Currently at Pioneer Works, Solid Light Works: Anthony McCall includes six of the multimedia artist Anthony McCall’s “solid light works,” a series of film installations that he began in 1973. The show, which includes both vertical and horizontal installations, represents the artist’s first solo exhibition at a New York institution.
Exhibited across three spaces, McCall’s solid light works are shown in complete darkness. Four vertical works organized in a line formation occupy Pioneer Works’ spacious main hall; from a height of more than thirty feet, various lines are projected onto the floor, creating a three-dimensional manifestation of a line drawing. Two horizontal works project similarly abstract designs onto a wall in the adjacent galleries. A haze-filled environment augments all six installations, lending the sculptural works a temporal quality.
McCall was born in 1946 in St. Paul’s Cray, England, and he was a major figure in the London Film-maker’s Co-operative, a film workshop established in 1966. In 1973, McCall began his series of solid light works with Line Describing a Cone, in which a three-dimensional “cone” is realized in space with projected light. In an interview with Frieze, McCall reflects on how an earlier film of his inspired the solid light work: “After making Landscape of Fire (1972) I began to wonder if it would be possible to make a film that only existed at the moment of projection, in a present tense shared with the audience. This idea led to Line Describing a Cone.” He later took a twenty-year hiatus from the art world to pursue graphic design, but eventually returned to his solid light works in the late 1990s.
McCall defines the series as multidisciplinary in nature, involving aspects of drawing, sculpture, and cinema. The line drawings that serve as the genesis of the installations reflect his various influences that, according to the artist, “deal with the occupation of three-dimensional space and with things that change over time.” These include drawing types such as architectural sections, engineering wire-frame renderings, and musical scores.
When asked if the vertical and horizontal orientations of his works effect how viewers engage with them, McCall distinguished the horizontal works by noting their strong relationship to traditional cinema, while acknowledging that the vertical works more closely resemble sculpture.
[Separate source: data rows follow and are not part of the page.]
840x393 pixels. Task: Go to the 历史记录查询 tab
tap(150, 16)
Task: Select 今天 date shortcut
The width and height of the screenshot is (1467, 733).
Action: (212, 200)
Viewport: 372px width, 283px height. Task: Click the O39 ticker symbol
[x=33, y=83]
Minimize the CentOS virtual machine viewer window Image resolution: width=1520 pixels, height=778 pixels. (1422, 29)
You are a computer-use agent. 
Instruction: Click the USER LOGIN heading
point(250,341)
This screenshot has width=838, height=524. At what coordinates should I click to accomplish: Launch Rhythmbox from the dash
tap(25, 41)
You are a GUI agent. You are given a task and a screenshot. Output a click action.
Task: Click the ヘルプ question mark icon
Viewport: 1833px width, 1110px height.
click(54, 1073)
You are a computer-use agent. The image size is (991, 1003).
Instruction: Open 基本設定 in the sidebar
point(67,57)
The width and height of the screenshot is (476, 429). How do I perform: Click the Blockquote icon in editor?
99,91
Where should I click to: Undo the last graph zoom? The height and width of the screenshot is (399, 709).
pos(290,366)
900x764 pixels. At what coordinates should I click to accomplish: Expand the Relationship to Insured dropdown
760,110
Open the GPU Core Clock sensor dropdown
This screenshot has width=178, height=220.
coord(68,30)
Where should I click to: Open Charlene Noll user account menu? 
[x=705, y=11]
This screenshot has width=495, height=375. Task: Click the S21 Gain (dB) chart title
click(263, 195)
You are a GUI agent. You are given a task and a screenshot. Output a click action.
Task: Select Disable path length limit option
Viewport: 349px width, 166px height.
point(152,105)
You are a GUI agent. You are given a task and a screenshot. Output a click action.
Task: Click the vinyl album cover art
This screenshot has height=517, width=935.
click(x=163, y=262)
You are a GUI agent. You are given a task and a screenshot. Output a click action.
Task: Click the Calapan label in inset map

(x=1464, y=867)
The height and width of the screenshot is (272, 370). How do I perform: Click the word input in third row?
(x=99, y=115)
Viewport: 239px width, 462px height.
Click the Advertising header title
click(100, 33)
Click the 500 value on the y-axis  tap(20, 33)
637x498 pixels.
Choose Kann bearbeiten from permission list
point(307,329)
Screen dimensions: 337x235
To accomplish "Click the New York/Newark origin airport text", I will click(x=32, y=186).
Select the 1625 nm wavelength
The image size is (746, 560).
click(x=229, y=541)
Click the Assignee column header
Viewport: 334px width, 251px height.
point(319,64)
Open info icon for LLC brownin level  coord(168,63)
He then added, “The experience of a horizontal work is something like being immersed in water; a vertical work, on the other hand, towering above your head, can be walked all around, and therefore can be occupied.”
The vertical solid light works, in particular, investigate the possibilities of sculpture. The overall conical shape, monumental in height, acts as a solid form; the line drawing projected onto the floor furthermore suggests a simple maze-like system inviting exploration (similar to Richard Serra’s massive steel ellipses). Walking effortlessly through the permeable walls, however, reminds the viewer that the installation is not a permanent structure but rather a product of light. Further destabilizing the viewer, the projector illuminates the haze, which is constantly in motion. These works, alongside their horizontal variants, transcend the boundaries between film, sculpture, and drawing, and, moreover, they encourage the viewer to explore further possibilities between different media.
Solid Light Works: Anthony McCall is on view at Pioneer Works in Red Hook, Brooklyn through Sunday March 11, 2018.